Put the barrel back on.  You can push the bolt back manually but it's easier to just put the barrel on.

The bolt needs to be in battery to release the tension on the handle.  If the bolt goes too far forward, the locking block traps the handle.


----------



## bighonkinjeep (Feb 19, 2009)

Be real careful using scotch brite on metal too. Thats what I use to remove unwanted laser etching and cleaning up nicks on muzzle faces. Though they are fine scratches it will scratch and also remove material. So far so good, Thanks for posting pics. 
BHJ


----------



## andrew_dial (Feb 19, 2009)

whats the opinion on finish. i just did a model 70 ranger stock and put a few coats of semigloss on it but decided i liked satin better. i have a few pics of it. should i go with the semi gloss on this? i know the 1100s were high gloss and i love them. but idk. heres the satin finish


----------



## fi8shmasty (Feb 19, 2009)

*barrel*



andrew_dial said:


> its in good shape as far as the bluing goes. the receiver is really the onlything that will get reblued. still trying to locate a barrel
> 
> edit* apparently, upon research, the poly choke was a factory thing not an addon. the only other option was a full choked 30 inch



 here is one with rem choke threads. I'll see if I can find some more.
http://www.gunbroker.com/Auction/ViewItem.asp?Item=123162177


----------



## andrew_dial (Feb 26, 2009)

finally got it finished. the stock turned out great but ive been working with wood my whole life with high end trim so i expected it to. the blueing did ok. its definitely better than it started but isnt a new gun by any means.  im pretty pleased.  thought i was gonna keep it but its up for sale in the swap and sell section. let me konw if you are interested


----------



## crbrumbelow (Feb 26, 2009)

I have one almost identical to yours in 20 guage.  Mine hasnt been fired too much.  The trigger group doesnt show near the wear that yours did.  The bluing on mine though is faded to almost a OD green.  I thought about Teflon coating it or Ceramakote.  But I dont want to take away from the value.  What do think?


----------



## andrew_dial (Feb 26, 2009)

idk i dont really think it will hurt the value. these arent extremely valuable guns. theyre just neat to me and hard to find. re blueing it isnt that hard. just takes some time to prep. you should buy my 12 and then you would have a good pair.


----------



## EMC-GUN (Feb 26, 2009)

Good job Andrew!
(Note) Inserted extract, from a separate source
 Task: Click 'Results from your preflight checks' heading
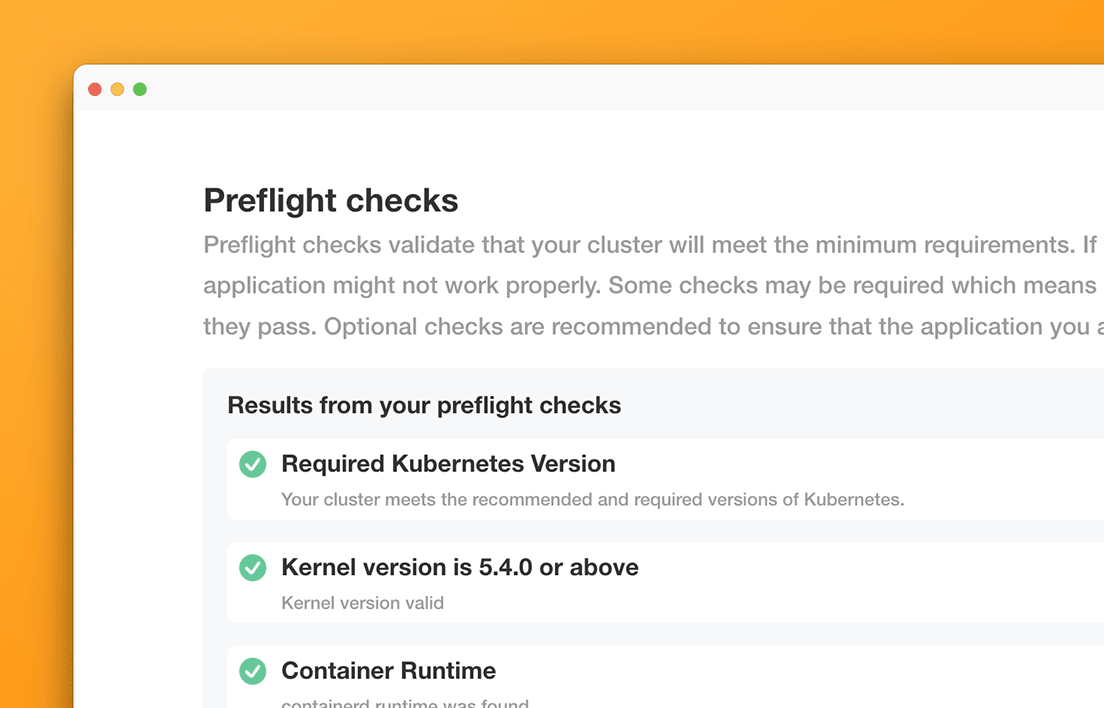click(x=424, y=405)
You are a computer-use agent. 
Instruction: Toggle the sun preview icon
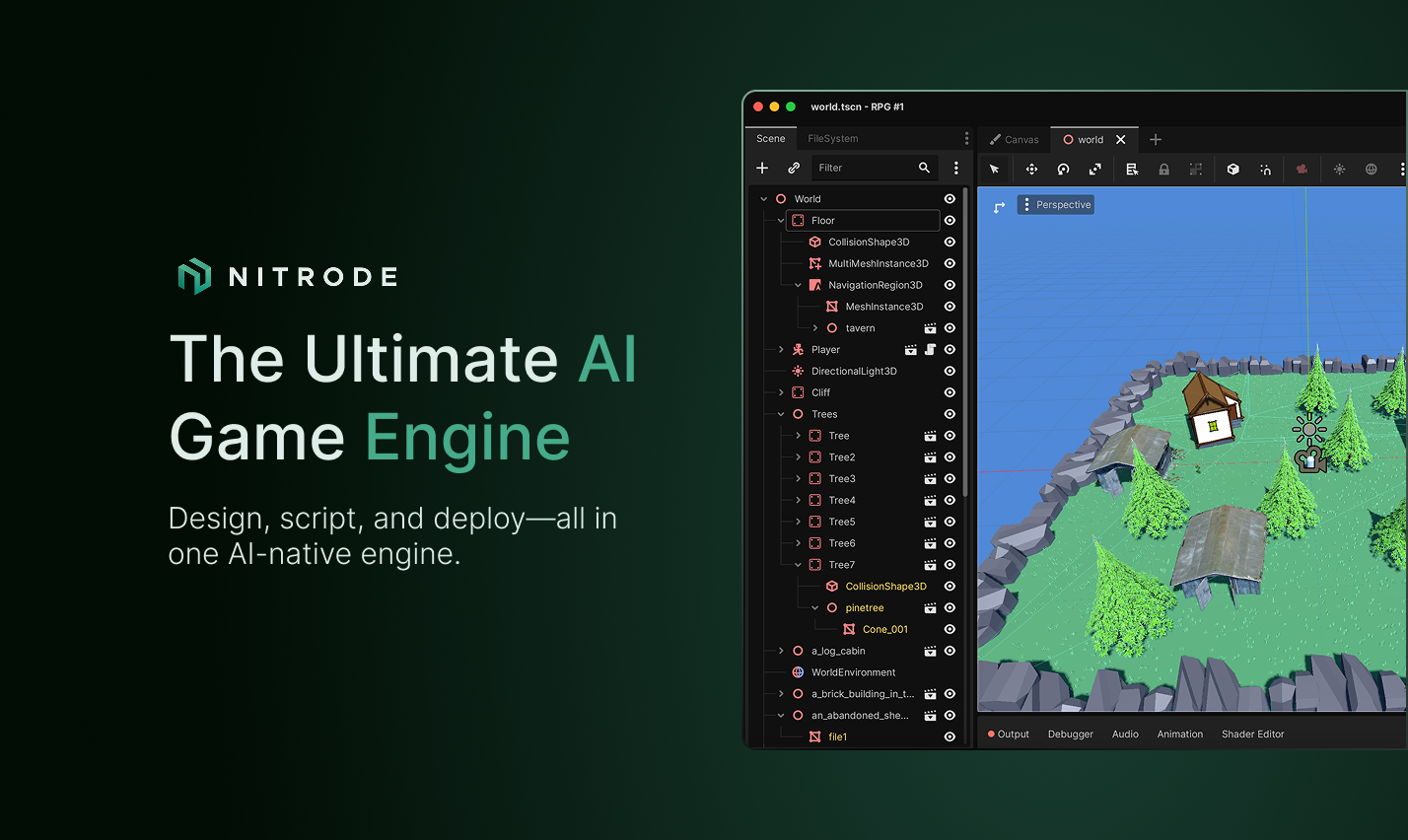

If you decide to get rid of that barrel I would be interested in that Poly Choke.


----------



## andrew_dial (Feb 26, 2009)

ill tell u what..buy the gun and ill throw the barrel in the deal!!! hahA


----------



## returntoarchery (Feb 27, 2009)

Nice. 

That stock and checkering is exactly like  my 1952 Rem 870 Wingmaster my father-in-law purchased new in 1952 and gave to me last year.


----------



## Ga-Bullet (Feb 28, 2009)

I've Got one just like it with a 26 Imp cyl Barrel.


----------